= Ano Pala =

Papua New Guinean politician

Ano Pala, (born 15 September 1952) is a Papua New Guinean politician. He has been a member of the National Parliament of Papua New Guinea since 2007, representing the electorate of Rigo Open (in Central Province). He is Minister of Justice and Attorney-General in the government of Peter O'Neill.

He was elected to the National Parliament at the 2007 election and was initially a member of the National Alliance Party. In May 2010, he was appointed Attorney General and Minister of Justice in Prime Minister Michael Somare's Cabinet, replacing Allan Marat who had resigned after breaching Cabinet solidarity by criticising government policy. Pala had, until then, served as parliamentary secretary to Dr Puka Temu, the Minister of Lands and Physical Planning and Mining. In July 2010, he was one of four ministers to defect to the Opposition in an unsuccessful attempt to bring down the government, but later rejoined the government ranks and was appointed Minister for Foreign Affairs.

At the start of August 2011, he again defected to the Opposition, and this time helped to successfully bring down the government in a parliamentary motion of no confidence. Peter O'Neill became Prime Minister, and appointed Pala as his Minister for Foreign Affairs, Trade and Immigration.

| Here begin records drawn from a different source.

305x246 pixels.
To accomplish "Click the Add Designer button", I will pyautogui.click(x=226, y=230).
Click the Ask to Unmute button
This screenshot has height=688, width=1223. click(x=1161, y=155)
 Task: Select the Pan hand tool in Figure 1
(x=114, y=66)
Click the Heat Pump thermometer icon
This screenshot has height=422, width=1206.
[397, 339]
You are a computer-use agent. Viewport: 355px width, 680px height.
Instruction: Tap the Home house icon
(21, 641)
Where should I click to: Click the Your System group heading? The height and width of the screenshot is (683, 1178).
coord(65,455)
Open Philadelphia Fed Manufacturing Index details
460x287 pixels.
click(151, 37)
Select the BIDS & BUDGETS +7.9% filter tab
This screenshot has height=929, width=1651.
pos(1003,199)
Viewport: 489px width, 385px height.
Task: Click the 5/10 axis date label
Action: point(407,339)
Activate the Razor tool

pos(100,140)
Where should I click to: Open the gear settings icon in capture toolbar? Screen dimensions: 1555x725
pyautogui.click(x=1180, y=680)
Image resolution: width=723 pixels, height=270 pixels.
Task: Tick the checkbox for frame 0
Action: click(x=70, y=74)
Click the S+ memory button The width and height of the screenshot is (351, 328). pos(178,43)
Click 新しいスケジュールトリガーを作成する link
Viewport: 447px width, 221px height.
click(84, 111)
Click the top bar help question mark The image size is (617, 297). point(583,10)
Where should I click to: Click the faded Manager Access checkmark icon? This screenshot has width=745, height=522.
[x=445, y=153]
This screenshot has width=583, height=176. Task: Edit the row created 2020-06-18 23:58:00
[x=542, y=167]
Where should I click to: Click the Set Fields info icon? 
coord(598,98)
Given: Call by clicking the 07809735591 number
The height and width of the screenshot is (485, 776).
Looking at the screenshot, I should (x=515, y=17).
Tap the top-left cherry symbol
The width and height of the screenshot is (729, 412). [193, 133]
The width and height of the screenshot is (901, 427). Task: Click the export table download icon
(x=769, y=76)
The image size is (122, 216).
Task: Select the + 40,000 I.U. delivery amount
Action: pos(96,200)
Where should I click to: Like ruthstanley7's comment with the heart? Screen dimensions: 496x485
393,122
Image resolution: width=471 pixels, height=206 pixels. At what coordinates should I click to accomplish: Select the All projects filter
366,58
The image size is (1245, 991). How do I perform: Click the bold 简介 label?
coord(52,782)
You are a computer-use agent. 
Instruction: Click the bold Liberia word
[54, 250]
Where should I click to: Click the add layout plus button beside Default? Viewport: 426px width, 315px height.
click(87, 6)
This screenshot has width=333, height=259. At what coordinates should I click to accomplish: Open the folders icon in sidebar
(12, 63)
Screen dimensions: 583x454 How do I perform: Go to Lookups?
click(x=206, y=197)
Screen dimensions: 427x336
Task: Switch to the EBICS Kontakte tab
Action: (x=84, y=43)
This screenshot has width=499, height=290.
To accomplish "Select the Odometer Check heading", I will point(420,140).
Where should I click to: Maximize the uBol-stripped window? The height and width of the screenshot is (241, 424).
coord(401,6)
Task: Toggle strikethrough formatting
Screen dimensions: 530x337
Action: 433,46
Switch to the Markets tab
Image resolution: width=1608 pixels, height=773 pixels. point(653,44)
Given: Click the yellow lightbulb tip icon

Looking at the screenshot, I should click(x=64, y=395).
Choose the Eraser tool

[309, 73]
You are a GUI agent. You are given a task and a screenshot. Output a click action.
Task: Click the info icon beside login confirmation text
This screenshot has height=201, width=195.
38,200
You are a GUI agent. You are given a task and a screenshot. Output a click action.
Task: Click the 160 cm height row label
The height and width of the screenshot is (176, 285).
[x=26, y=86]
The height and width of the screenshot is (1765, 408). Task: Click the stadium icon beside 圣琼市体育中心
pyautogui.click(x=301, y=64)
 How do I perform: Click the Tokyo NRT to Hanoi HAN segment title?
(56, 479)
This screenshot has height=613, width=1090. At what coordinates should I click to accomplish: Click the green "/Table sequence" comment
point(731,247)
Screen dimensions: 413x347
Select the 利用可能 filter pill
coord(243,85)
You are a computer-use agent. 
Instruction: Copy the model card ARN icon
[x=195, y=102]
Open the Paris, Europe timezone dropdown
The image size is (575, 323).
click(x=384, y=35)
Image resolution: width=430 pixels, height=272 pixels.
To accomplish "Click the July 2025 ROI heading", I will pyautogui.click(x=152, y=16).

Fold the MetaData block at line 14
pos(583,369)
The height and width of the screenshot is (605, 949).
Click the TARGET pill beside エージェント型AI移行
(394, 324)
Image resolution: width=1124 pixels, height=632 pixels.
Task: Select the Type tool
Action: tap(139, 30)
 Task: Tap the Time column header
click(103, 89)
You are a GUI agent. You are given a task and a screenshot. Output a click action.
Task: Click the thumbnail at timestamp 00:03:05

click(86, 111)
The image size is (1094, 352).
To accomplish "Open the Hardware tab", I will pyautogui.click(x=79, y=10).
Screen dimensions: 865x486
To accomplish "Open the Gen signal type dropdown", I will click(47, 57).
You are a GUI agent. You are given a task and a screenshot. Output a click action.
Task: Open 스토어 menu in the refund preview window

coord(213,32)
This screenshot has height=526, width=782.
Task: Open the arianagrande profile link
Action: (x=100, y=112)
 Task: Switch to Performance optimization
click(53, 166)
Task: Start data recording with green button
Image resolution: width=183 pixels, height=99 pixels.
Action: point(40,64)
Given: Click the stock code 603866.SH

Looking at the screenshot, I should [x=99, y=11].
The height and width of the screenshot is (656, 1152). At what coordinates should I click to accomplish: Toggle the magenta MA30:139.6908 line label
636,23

Pala had previously served as parliamentary clerk, but resigned that position to stand (successfully) for Parliament in the 2007 general election.

In 2009, he publicly supported Eastern Highlands Provincial Governor Malcolm 'Kela' Smith who petitioned the government to "intervene to protect our citizens of [sic] the action of Asian businessmen", who he claimed had "exploited locals" by selling "cheap goods and counterfeit products", and by forcing employees to work long hours for low wages. Pala added that locals should be assisted in setting up their own businesses: there was a "need to support our education system, to create some of the basics of how to make money, how to run a business and how to understand the commercial and business system in the schools".

In January 2012, he joined Don Polye's new Triumph Heritage Empowerment Rural Party.

==Honours==
In the 2001 New Year Honours, Pala was appointed to the Imperial Service Order, for public service.

He was appointed a Companion of the Order of St Michael and St George (CMG) in the 2007 Birthday Honours for service to the National Parliament and to sport.

Pala was knighted in the 2020 Birthday Honours, being appointed Knight Commander of the Order of the British Empire "for services to the Community and to the Parliament of Papua New Guinea."